RECORD EXTRACTS START

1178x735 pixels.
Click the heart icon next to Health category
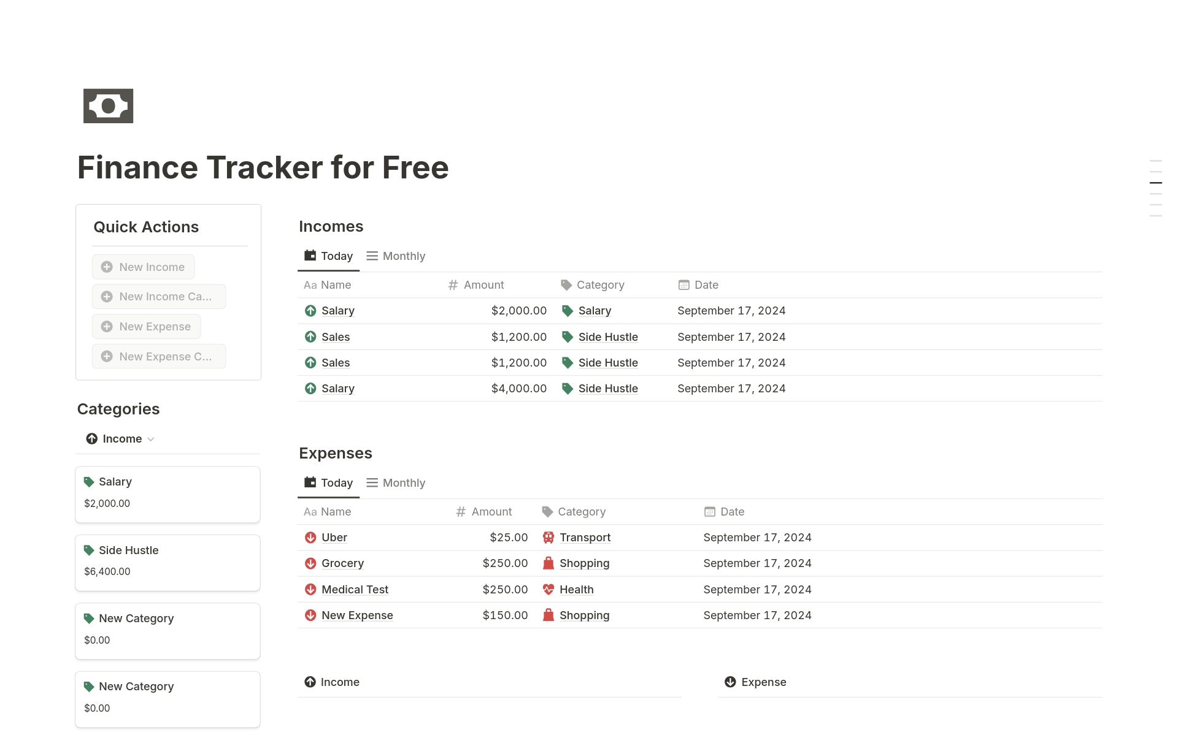pyautogui.click(x=548, y=589)
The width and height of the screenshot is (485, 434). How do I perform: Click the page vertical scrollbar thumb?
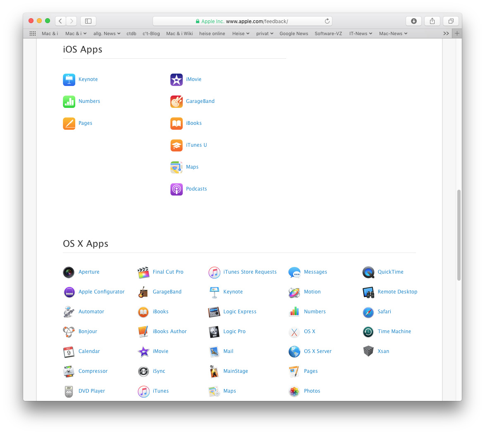(459, 235)
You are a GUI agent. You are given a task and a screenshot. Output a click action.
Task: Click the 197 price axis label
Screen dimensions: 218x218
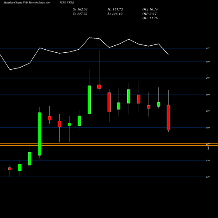click(x=208, y=48)
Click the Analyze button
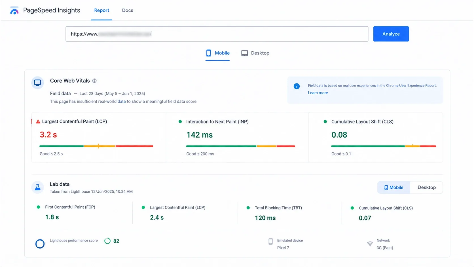 [391, 34]
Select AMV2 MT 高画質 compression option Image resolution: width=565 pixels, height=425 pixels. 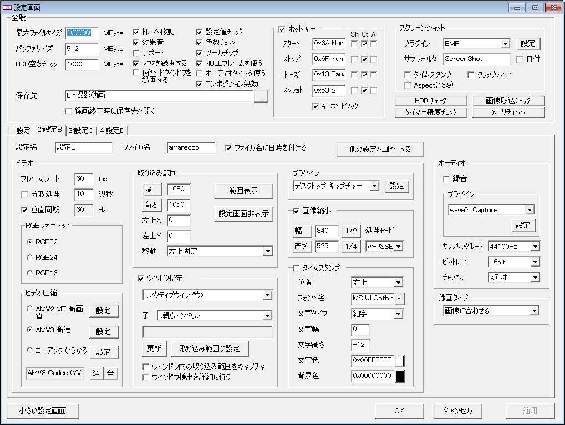[30, 309]
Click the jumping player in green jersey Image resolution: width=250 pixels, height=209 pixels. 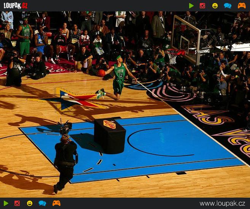click(x=118, y=77)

RECORD EXTRACTS END

* _PROBLEM DESCRIPTION_
From the line containing "Click the heart icon next to Health category" through the line containing "You are a GUI", copy every line above exactly, without pictures.

* _EXPECTED ANSWER_
Click the heart icon next to Health category
pyautogui.click(x=548, y=589)
The width and height of the screenshot is (485, 434). How do I perform: Click the page vertical scrollbar thumb?
(459, 235)
You are a GUI agent. You are given a task and a screenshot. Output a click action.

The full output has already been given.